— start of SUPPLIED RECORDS —

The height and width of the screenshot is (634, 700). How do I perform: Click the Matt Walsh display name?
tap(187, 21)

— end of SUPPLIED RECORDS —
— start of SUPPLIED RECORDS —

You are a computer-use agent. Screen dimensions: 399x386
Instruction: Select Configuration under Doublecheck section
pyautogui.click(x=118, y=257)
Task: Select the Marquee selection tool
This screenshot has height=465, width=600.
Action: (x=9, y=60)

— end of SUPPLIED RECORDS —
— start of SUPPLIED RECORDS —

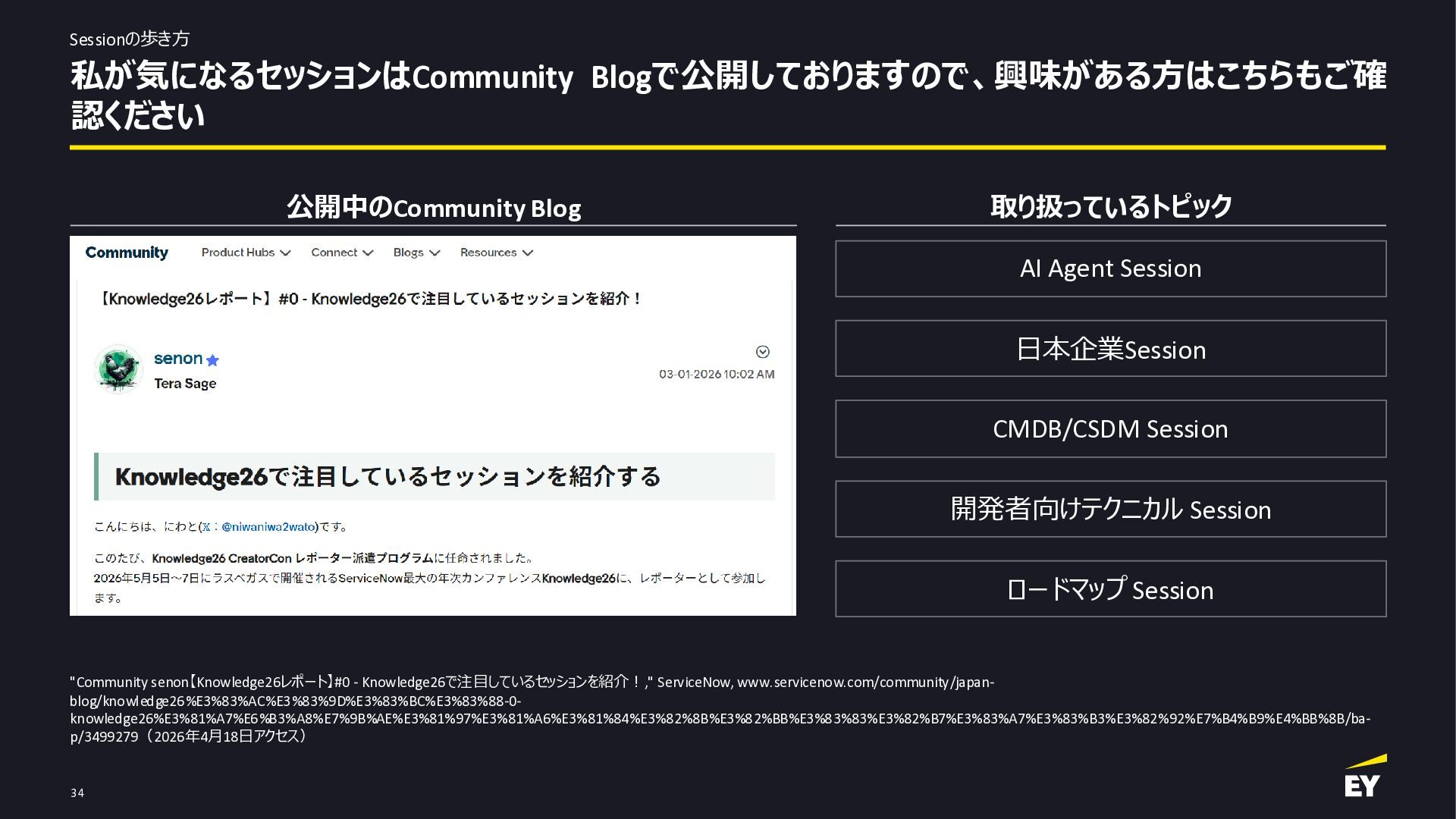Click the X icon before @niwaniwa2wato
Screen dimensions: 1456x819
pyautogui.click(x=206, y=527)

— end of SUPPLIED RECORDS —

▶ WRITTEN EXERCISE
Copy the lines word for word, starting with the line that contains "You are a computer-use" and going on through the line that contains "Action: (x=9, y=60)".

▶ WRITTEN SOLUTION
You are a computer-use agent. Screen dimensions: 399x386
Instruction: Select Configuration under Doublecheck section
pyautogui.click(x=118, y=257)
Task: Select the Marquee selection tool
This screenshot has height=465, width=600.
Action: (x=9, y=60)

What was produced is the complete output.